Make an exact copy of the lines below.

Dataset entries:
==========

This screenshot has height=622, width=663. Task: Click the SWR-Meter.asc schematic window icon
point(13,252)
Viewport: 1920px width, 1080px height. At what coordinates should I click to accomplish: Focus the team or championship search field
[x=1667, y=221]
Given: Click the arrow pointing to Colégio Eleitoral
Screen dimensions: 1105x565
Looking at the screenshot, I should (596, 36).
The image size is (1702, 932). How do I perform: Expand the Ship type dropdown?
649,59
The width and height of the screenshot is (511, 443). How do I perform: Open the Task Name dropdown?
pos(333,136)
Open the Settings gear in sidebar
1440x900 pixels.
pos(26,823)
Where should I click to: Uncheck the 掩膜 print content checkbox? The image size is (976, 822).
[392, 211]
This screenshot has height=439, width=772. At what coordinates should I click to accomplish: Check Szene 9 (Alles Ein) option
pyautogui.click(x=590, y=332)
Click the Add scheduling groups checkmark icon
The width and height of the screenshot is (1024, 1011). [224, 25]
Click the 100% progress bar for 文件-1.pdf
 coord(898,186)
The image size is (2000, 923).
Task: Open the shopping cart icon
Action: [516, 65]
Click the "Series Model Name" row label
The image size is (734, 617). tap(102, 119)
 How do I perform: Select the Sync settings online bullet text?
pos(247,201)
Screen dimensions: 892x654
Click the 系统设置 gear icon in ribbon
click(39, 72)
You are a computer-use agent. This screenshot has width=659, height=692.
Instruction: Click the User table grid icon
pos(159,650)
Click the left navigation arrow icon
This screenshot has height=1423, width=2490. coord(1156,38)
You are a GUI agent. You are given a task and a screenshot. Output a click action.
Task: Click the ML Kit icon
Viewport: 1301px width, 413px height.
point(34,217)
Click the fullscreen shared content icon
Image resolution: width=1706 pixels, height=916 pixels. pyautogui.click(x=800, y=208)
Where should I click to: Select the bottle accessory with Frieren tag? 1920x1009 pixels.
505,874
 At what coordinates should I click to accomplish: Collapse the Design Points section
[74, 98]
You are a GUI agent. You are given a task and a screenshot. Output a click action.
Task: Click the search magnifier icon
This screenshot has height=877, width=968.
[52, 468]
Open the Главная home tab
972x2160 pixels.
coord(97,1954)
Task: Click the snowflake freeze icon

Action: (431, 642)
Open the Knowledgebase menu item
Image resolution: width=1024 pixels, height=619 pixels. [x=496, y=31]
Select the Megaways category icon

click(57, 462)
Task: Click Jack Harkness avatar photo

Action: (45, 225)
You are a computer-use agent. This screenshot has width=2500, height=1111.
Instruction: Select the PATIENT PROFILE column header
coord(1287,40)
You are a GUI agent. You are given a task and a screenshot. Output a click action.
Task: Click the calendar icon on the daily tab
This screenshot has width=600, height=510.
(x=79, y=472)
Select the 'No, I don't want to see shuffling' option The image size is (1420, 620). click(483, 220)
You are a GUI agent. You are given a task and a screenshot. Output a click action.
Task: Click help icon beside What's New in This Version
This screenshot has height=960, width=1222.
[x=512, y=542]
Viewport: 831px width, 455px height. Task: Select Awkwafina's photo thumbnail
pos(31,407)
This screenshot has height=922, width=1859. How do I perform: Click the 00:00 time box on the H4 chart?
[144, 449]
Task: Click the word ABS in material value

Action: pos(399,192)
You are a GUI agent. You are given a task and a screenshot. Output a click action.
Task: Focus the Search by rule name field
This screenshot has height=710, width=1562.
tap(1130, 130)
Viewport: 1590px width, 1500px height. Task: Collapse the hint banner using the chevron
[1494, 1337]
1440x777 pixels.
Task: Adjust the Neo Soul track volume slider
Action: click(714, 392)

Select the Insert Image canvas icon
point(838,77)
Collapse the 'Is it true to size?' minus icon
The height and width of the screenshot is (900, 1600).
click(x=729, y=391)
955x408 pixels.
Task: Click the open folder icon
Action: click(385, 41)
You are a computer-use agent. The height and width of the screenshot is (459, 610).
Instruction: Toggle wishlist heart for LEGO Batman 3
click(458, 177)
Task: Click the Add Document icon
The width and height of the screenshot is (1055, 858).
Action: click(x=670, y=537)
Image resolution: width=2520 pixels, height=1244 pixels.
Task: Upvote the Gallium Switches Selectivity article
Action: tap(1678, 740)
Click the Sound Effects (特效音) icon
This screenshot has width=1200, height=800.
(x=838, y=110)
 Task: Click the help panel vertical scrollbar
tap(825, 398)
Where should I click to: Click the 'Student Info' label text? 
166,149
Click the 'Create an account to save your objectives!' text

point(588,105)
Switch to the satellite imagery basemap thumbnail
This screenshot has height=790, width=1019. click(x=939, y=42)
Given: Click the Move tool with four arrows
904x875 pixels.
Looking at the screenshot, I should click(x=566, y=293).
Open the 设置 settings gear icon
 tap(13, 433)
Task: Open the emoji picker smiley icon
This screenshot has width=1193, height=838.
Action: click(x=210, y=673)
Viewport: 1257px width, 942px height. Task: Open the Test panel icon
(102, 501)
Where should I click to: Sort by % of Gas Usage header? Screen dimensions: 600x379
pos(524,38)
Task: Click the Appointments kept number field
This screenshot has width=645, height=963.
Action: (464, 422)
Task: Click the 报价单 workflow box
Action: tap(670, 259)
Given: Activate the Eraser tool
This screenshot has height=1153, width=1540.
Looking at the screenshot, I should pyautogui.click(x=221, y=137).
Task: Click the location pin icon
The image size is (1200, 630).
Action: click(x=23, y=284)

==========

Exercise response:
This screenshot has height=622, width=663. Task: Click the SWR-Meter.asc schematic window icon
point(13,252)
Viewport: 1920px width, 1080px height. At what coordinates should I click to accomplish: Focus the team or championship search field
[x=1667, y=221]
Given: Click the arrow pointing to Colégio Eleitoral
Screen dimensions: 1105x565
Looking at the screenshot, I should (596, 36).
The image size is (1702, 932). How do I perform: Expand the Ship type dropdown?
649,59
The width and height of the screenshot is (511, 443). How do I perform: Open the Task Name dropdown?
pos(333,136)
Open the Settings gear in sidebar
1440x900 pixels.
pos(26,823)
Where should I click to: Uncheck the 掩膜 print content checkbox? The image size is (976, 822).
[392, 211]
This screenshot has height=439, width=772. At what coordinates should I click to accomplish: Check Szene 9 (Alles Ein) option
pyautogui.click(x=590, y=332)
Click the Add scheduling groups checkmark icon
The width and height of the screenshot is (1024, 1011). [224, 25]
Click the 100% progress bar for 文件-1.pdf
 coord(898,186)
The image size is (2000, 923).
Task: Open the shopping cart icon
Action: [516, 65]
Click the "Series Model Name" row label
The image size is (734, 617). tap(102, 119)
 How do I perform: Select the Sync settings online bullet text?
pos(247,201)
Screen dimensions: 892x654
Click the 系统设置 gear icon in ribbon
click(39, 72)
You are a computer-use agent. This screenshot has width=659, height=692.
Instruction: Click the User table grid icon
pos(159,650)
Click the left navigation arrow icon
This screenshot has height=1423, width=2490. coord(1156,38)
You are a GUI agent. You are given a task and a screenshot. Output a click action.
Task: Click the ML Kit icon
Viewport: 1301px width, 413px height.
point(34,217)
Click the fullscreen shared content icon
Image resolution: width=1706 pixels, height=916 pixels. pyautogui.click(x=800, y=208)
Where should I click to: Select the bottle accessory with Frieren tag? 1920x1009 pixels.
505,874
 At what coordinates should I click to accomplish: Collapse the Design Points section
[74, 98]
You are a GUI agent. You are given a task and a screenshot. Output a click action.
Task: Click the search magnifier icon
This screenshot has height=877, width=968.
[52, 468]
Open the Главная home tab
972x2160 pixels.
coord(97,1954)
Task: Click the snowflake freeze icon

Action: (431, 642)
Open the Knowledgebase menu item
Image resolution: width=1024 pixels, height=619 pixels. [x=496, y=31]
Select the Megaways category icon

click(57, 462)
Task: Click Jack Harkness avatar photo

Action: (45, 225)
You are a computer-use agent. This screenshot has width=2500, height=1111.
Instruction: Select the PATIENT PROFILE column header
coord(1287,40)
You are a GUI agent. You are given a task and a screenshot. Output a click action.
Task: Click the calendar icon on the daily tab
This screenshot has width=600, height=510.
(x=79, y=472)
Select the 'No, I don't want to see shuffling' option The image size is (1420, 620). click(483, 220)
You are a GUI agent. You are given a task and a screenshot. Output a click action.
Task: Click help icon beside What's New in This Version
This screenshot has height=960, width=1222.
[x=512, y=542]
Viewport: 831px width, 455px height. Task: Select Awkwafina's photo thumbnail
pos(31,407)
This screenshot has height=922, width=1859. How do I perform: Click the 00:00 time box on the H4 chart?
[144, 449]
Task: Click the word ABS in material value

Action: pos(399,192)
You are a GUI agent. You are given a task and a screenshot. Output a click action.
Task: Focus the Search by rule name field
This screenshot has height=710, width=1562.
tap(1130, 130)
Viewport: 1590px width, 1500px height. Task: Collapse the hint banner using the chevron
[1494, 1337]
1440x777 pixels.
Task: Adjust the Neo Soul track volume slider
Action: click(714, 392)

Select the Insert Image canvas icon
point(838,77)
Collapse the 'Is it true to size?' minus icon
The height and width of the screenshot is (900, 1600).
click(x=729, y=391)
955x408 pixels.
Task: Click the open folder icon
Action: click(385, 41)
You are a computer-use agent. The height and width of the screenshot is (459, 610).
Instruction: Toggle wishlist heart for LEGO Batman 3
click(458, 177)
Task: Click the Add Document icon
The width and height of the screenshot is (1055, 858).
Action: click(x=670, y=537)
Image resolution: width=2520 pixels, height=1244 pixels.
Task: Upvote the Gallium Switches Selectivity article
Action: tap(1678, 740)
Click the Sound Effects (特效音) icon
This screenshot has width=1200, height=800.
(x=838, y=110)
 Task: Click the help panel vertical scrollbar
tap(825, 398)
Where should I click to: Click the 'Student Info' label text? 
166,149
Click the 'Create an account to save your objectives!' text

point(588,105)
Switch to the satellite imagery basemap thumbnail
This screenshot has height=790, width=1019. click(x=939, y=42)
Given: Click the Move tool with four arrows
904x875 pixels.
Looking at the screenshot, I should click(x=566, y=293).
Open the 设置 settings gear icon
 tap(13, 433)
Task: Open the emoji picker smiley icon
This screenshot has width=1193, height=838.
Action: click(x=210, y=673)
Viewport: 1257px width, 942px height. Task: Open the Test panel icon
(102, 501)
Where should I click to: Sort by % of Gas Usage header? Screen dimensions: 600x379
pos(524,38)
Task: Click the Appointments kept number field
This screenshot has width=645, height=963.
Action: (464, 422)
Task: Click the 报价单 workflow box
Action: tap(670, 259)
Given: Activate the Eraser tool
This screenshot has height=1153, width=1540.
Looking at the screenshot, I should pyautogui.click(x=221, y=137).
Task: Click the location pin icon
The image size is (1200, 630).
Action: click(x=23, y=284)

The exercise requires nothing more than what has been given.